(Collected data entries)
- Opening Delimiter -

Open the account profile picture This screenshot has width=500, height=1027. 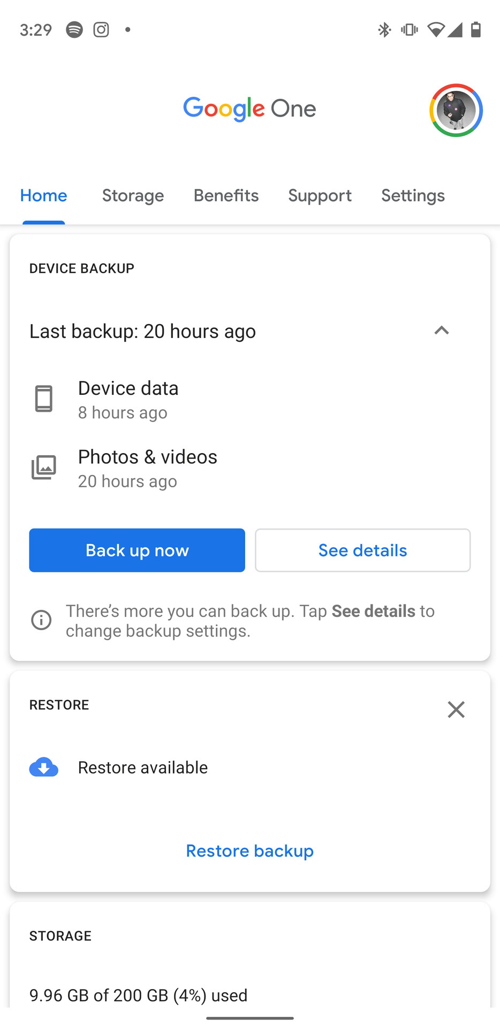pos(456,110)
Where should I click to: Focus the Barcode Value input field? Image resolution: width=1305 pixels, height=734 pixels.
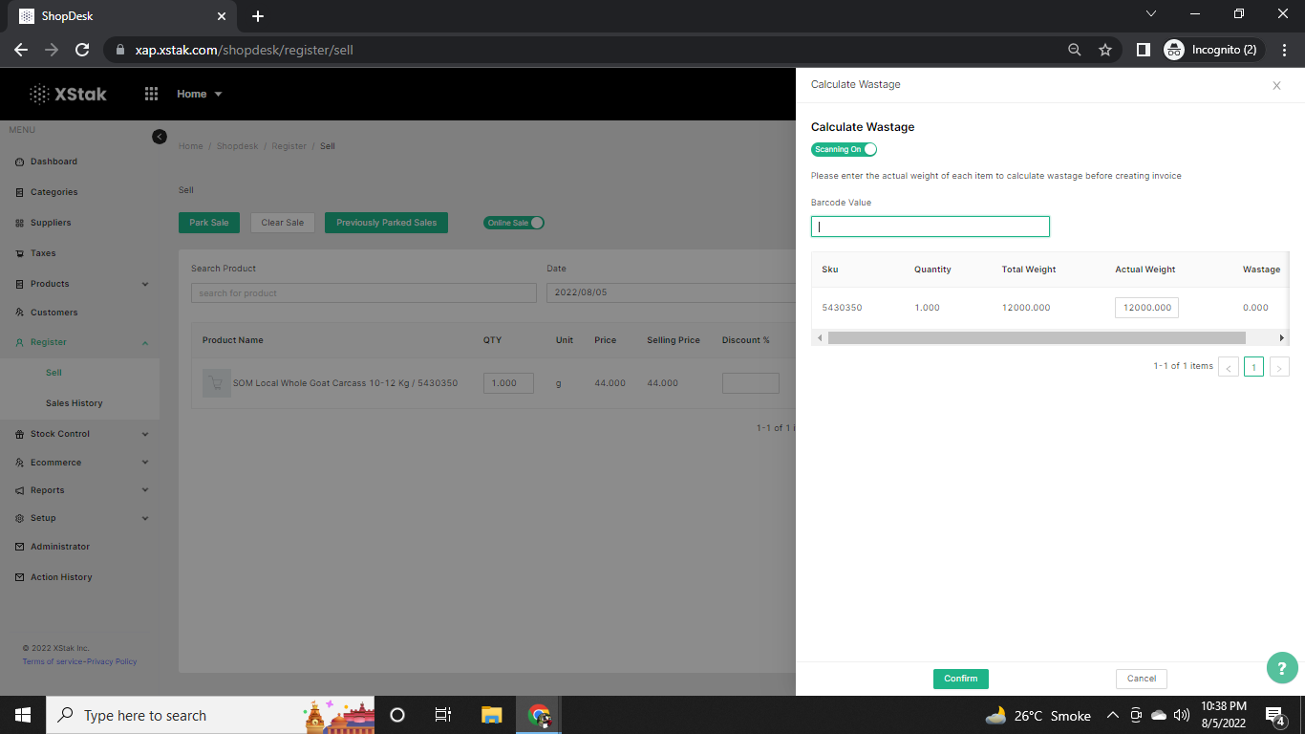tap(930, 227)
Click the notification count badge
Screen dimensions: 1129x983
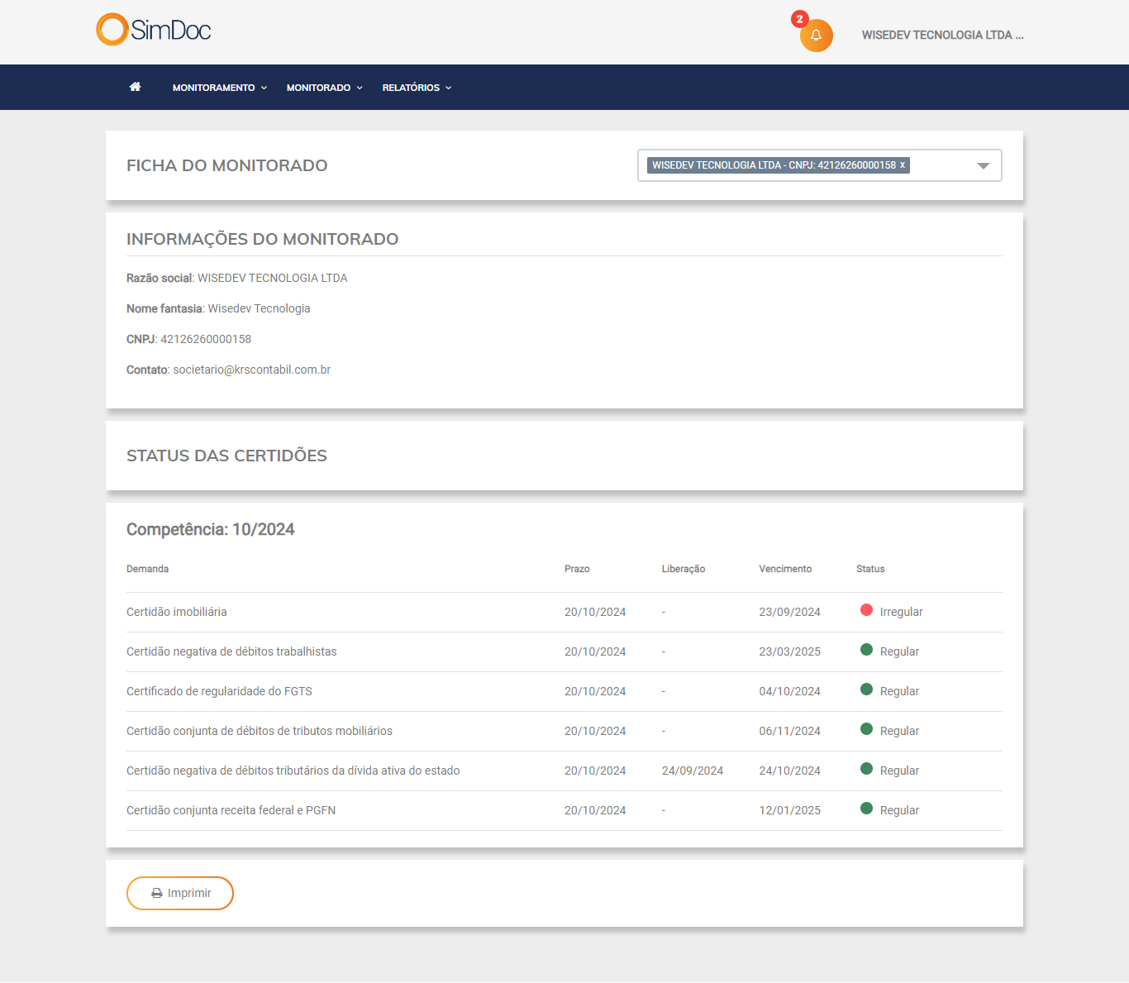coord(799,19)
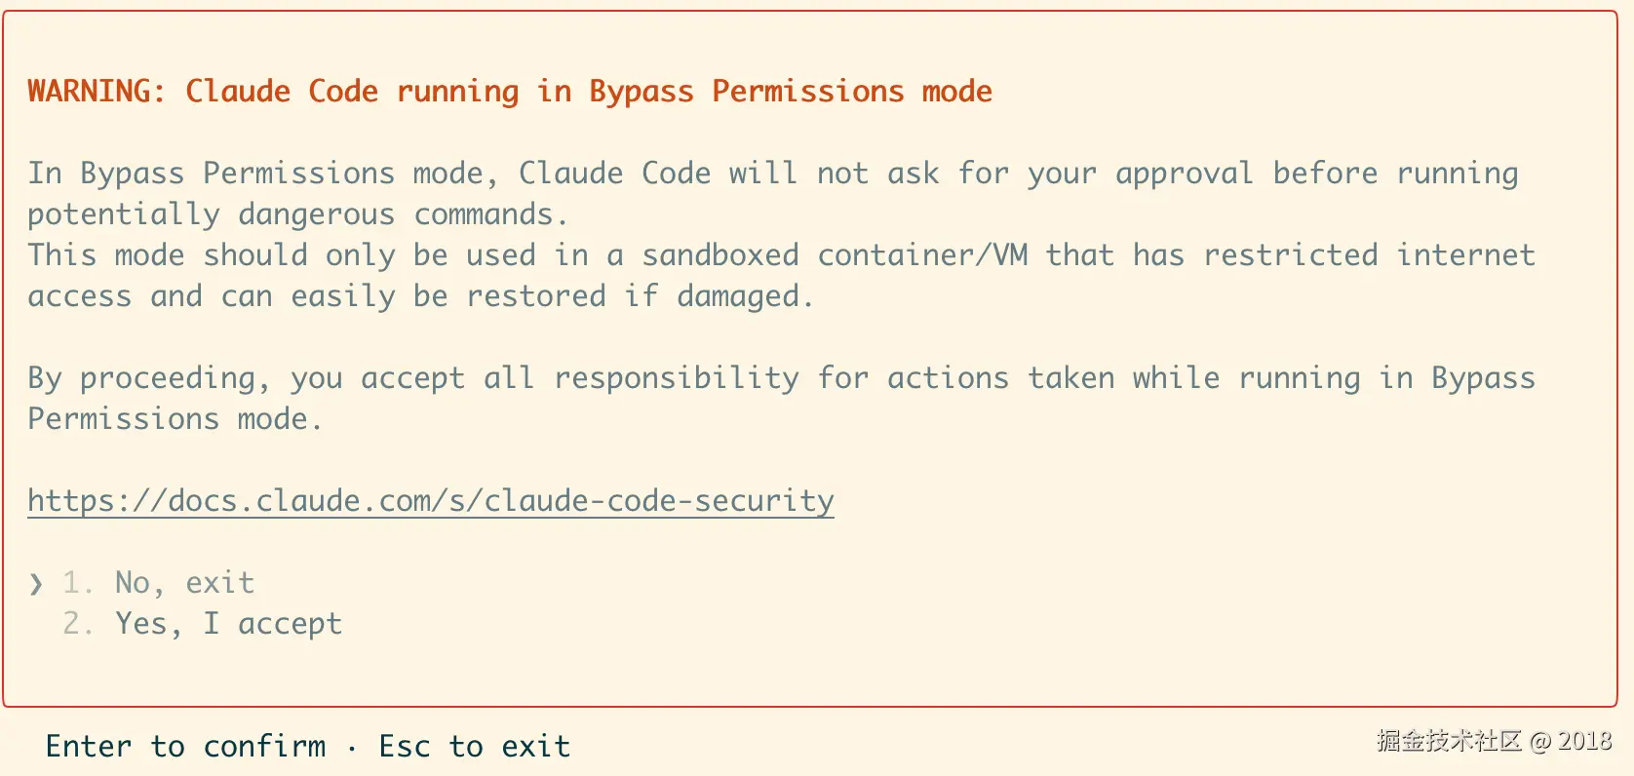Open the claude-code-security docs link
Image resolution: width=1634 pixels, height=776 pixels.
pos(431,501)
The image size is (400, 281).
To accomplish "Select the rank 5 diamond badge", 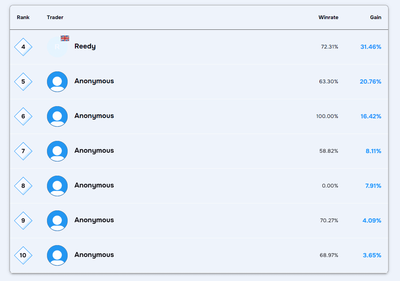I will [x=23, y=81].
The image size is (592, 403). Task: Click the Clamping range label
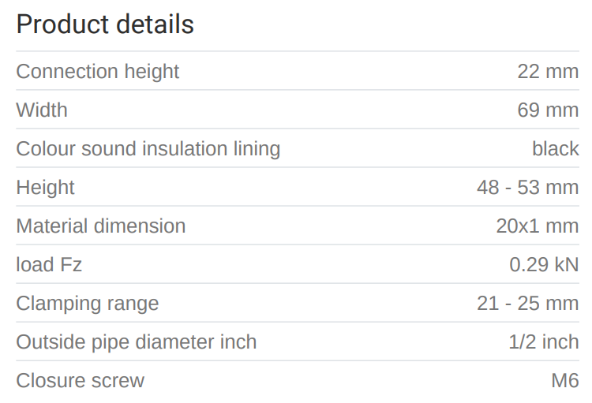coord(88,303)
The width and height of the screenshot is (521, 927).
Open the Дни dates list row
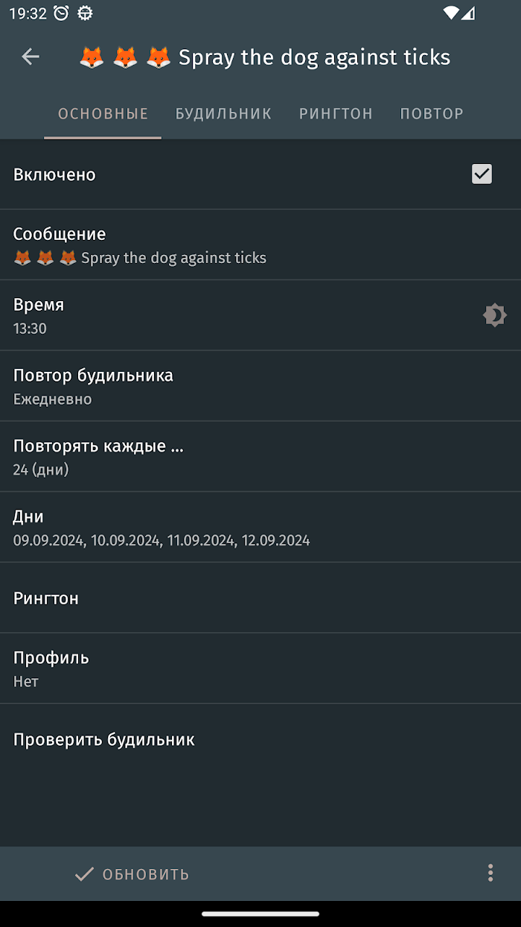[x=261, y=527]
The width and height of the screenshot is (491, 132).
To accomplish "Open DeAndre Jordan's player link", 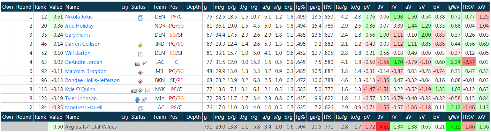I will [x=84, y=62].
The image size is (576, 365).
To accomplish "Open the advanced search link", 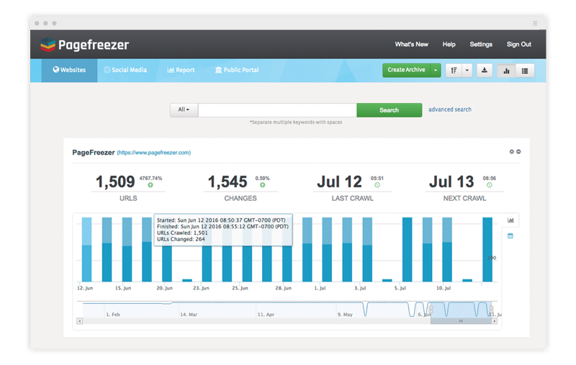I will (x=450, y=109).
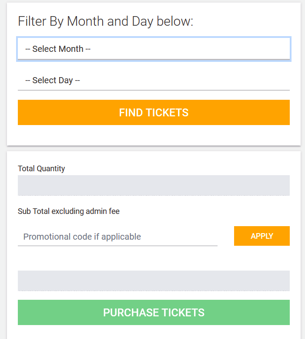Open the Select Month dropdown
The height and width of the screenshot is (339, 305).
pos(154,49)

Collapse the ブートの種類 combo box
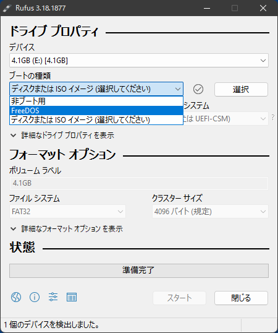(x=96, y=89)
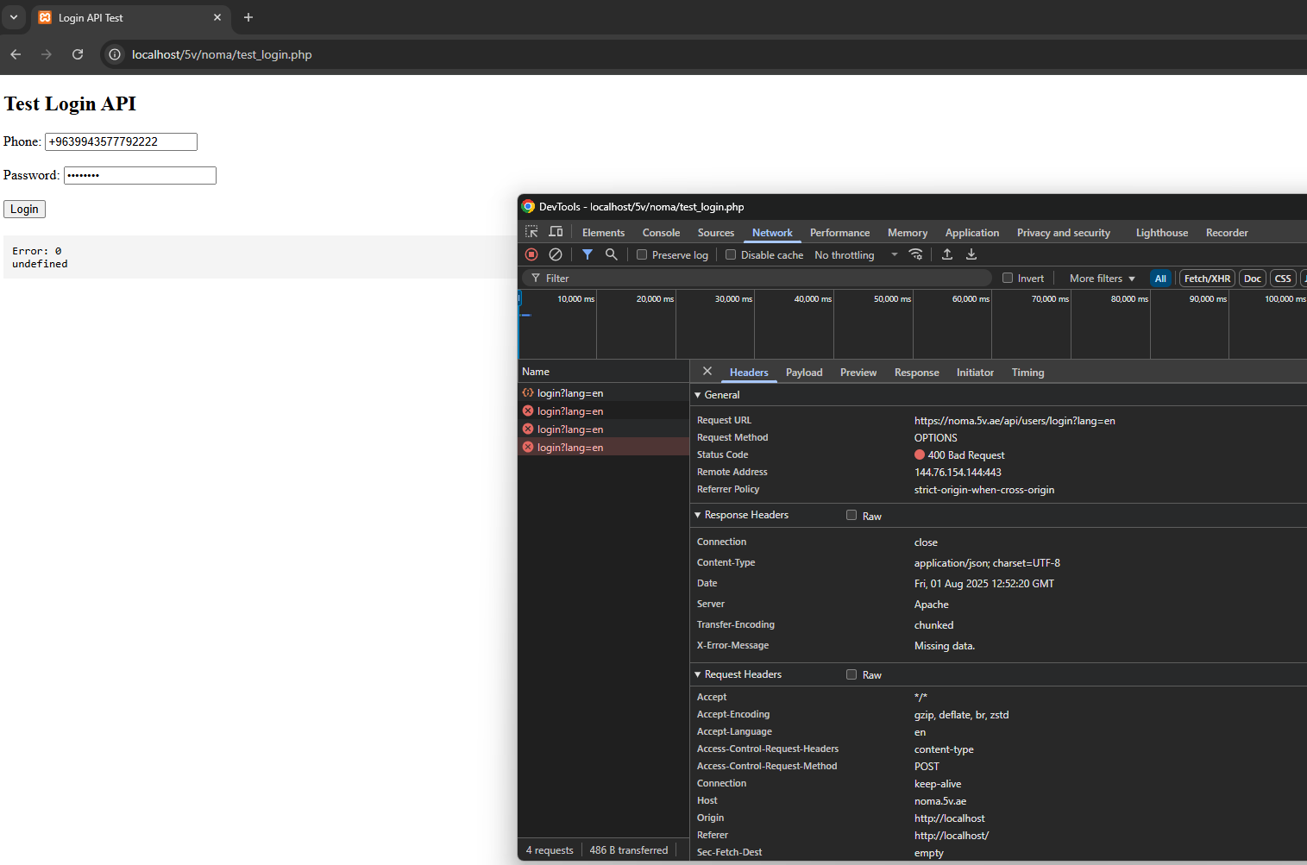Open network conditions wifi icon
The image size is (1307, 865).
916,254
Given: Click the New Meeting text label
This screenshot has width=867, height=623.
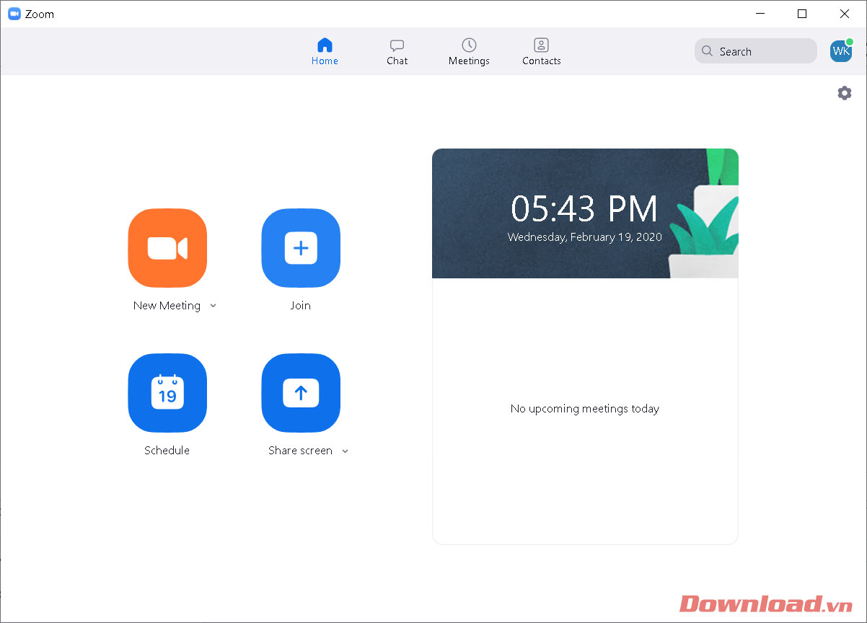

- Closing Delimiter -

## TASK GOAL
For the entries above, the output must hold exactly the lines from the one with "Given: Click the New Meeting text label" through the last line, both included, and no pictures.

## WRITTEN SOLUTION
Given: Click the New Meeting text label
This screenshot has width=867, height=623.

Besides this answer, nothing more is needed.